EZRA STOLLER/COURTESY EZRA STOLLER AND ESTO
By 3:30 a.m. Sunday, the controversy surrounding the graffiti attack on the fourth-floor wall of the Whitney’s “Jeff Koons: A Retrospective” had died down, but the 36-hour marathon ending of the exhibition was still going strong. Buzzing like an all-night diner, a hundred or so insomniacs in various states of lucidity took one last look at the exhibition, and also said goodbye to the Whitney’s Breuer Building, the museum’s home for nearly 40 years, which as of Monday morning is closed to the public in preparation for the Metropolitan Museum of Art to move in next year once the Whitney finishes its own move downtown.
Historic night besides, most visitors seemed more concerned with taking selfies in the reflective surfaces of Koons’s sculpture. These selfies were no different or more original than the selfies people have been taking in the exhibition for the past several months, but hey, who doesn’t want to jump off the same bridge that everyone else is jumping off of?
“Do you want the filter or no filter?” a woman asked two men as they posed in front of Koons’s The New (1980). “No filter. We need this shit raw, we need it raw,” replied one of the men, decked out in a baseball cap and camouflage jacket, before explaining that, when it comes to Instagram, “it’s all about the angles.”
Flecks of dust from 36-hours worth of attendees covered the ground and surrounded the work, which made the galleries feel more like a Kmart clearance section than a museum. When asked about the mess, a security guard plainly stated that the exhibition and museum were both closing tomorrow. So: why bother?
A trio of sportswear-clad club kids camped out on the floor in front of Gorilla (2006–12)—an enormous statue of the animal, libidinally beating its chest—didn’t seem to mind. They were playing gabber music through laptop speakers and charging their mobile devices. The adjacent security guard did his best to ignore them.

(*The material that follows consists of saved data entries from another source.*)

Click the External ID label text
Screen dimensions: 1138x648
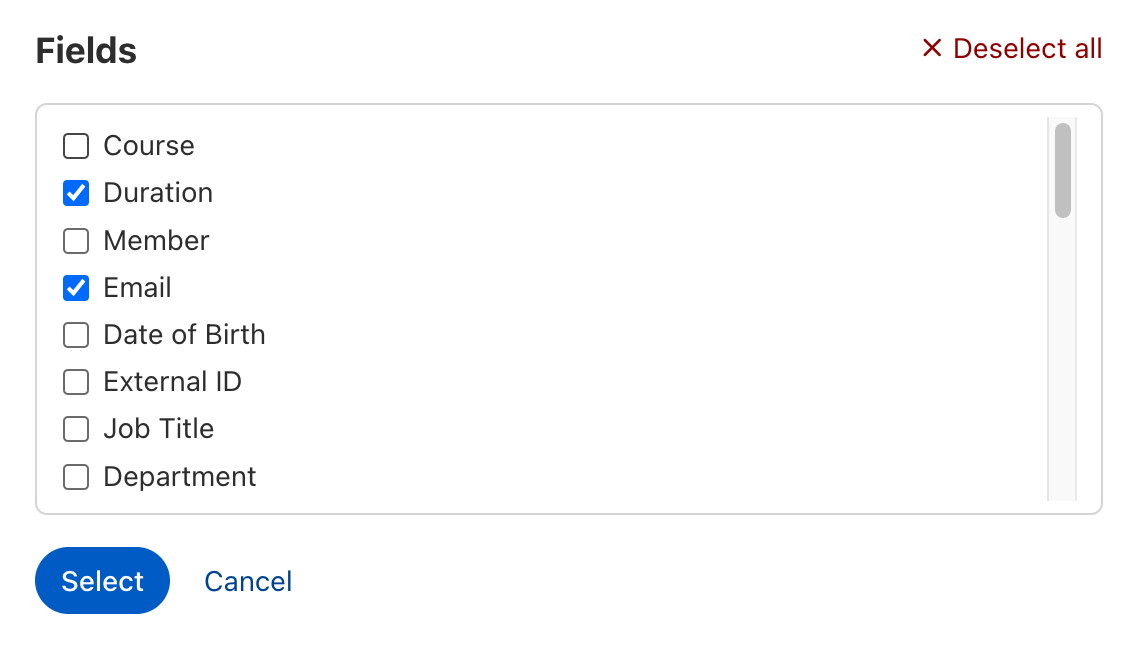172,382
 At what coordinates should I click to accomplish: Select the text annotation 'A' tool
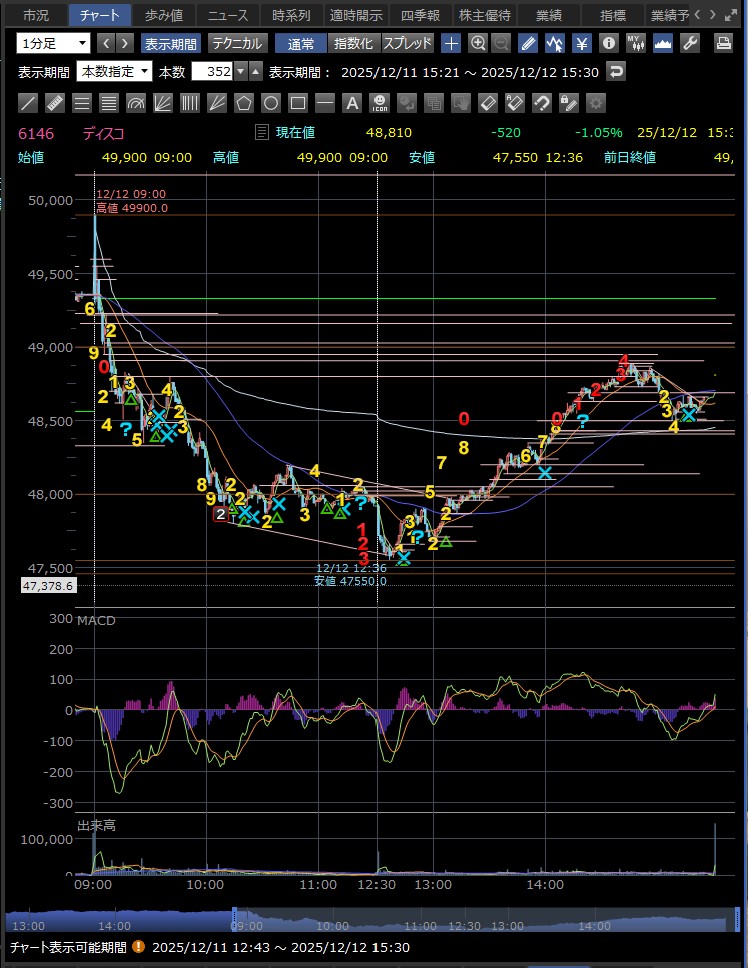351,103
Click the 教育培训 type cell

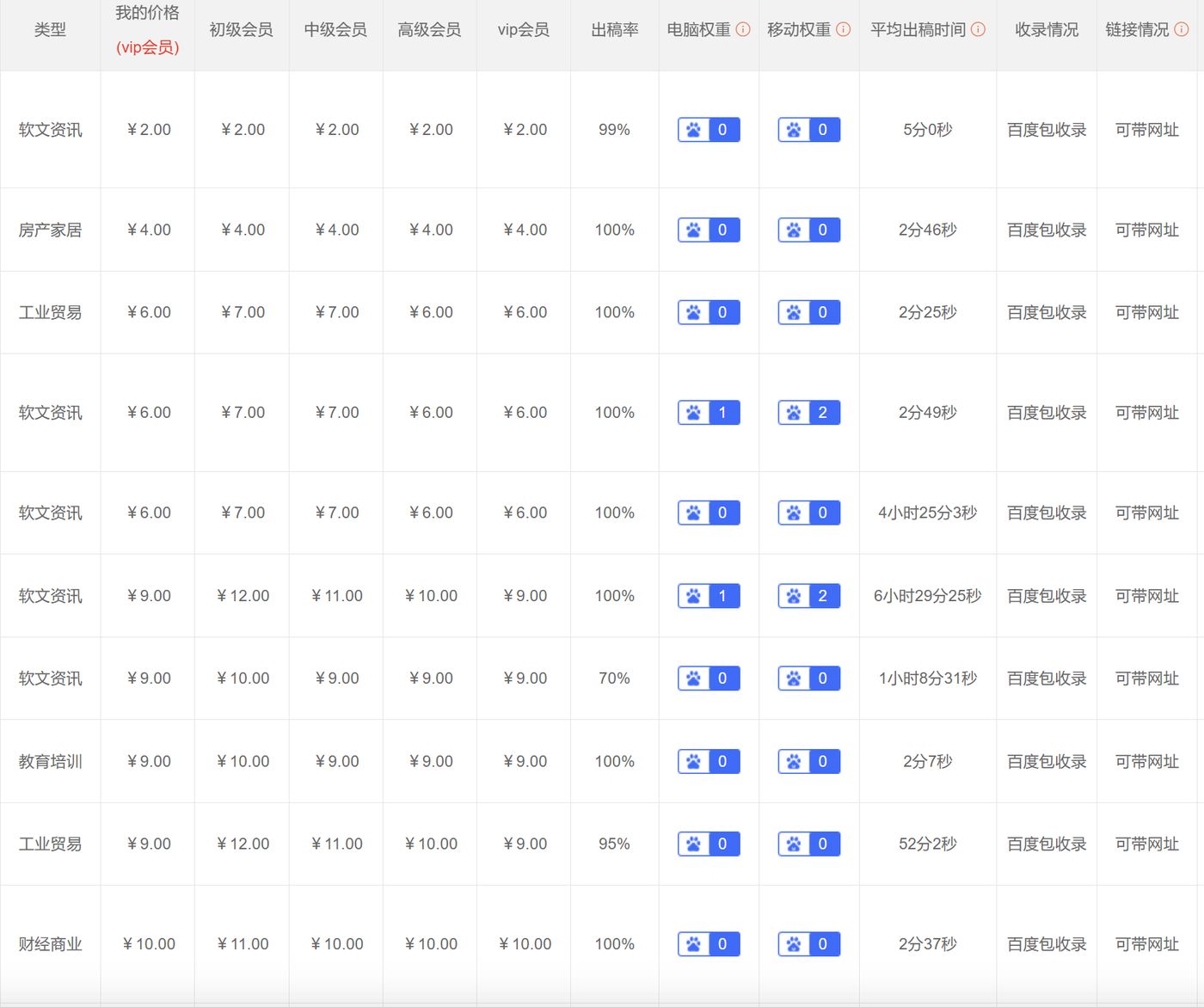click(50, 761)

But elsewhere, the night’s proceedings were clearly beginning to wear thin. “I’m done,” another security guard said, standing in front of the racy Woman in Tub (1988)—a sculpture of a euphoric nude bather with her head cut off just below the eyes. “I’m so done here,” she laughed. “I’m gonna go home and have a good night’s—no, a good morning’s sleep.”
Directly outside of the Whitney, three men drank large Corona bottles out of plastic bags and attempted to do pull-ups on a construction bar. One of them yelled “performance piece” as his buddy filmed him on a smartphone. As Koons himself has said, art is all about your potential.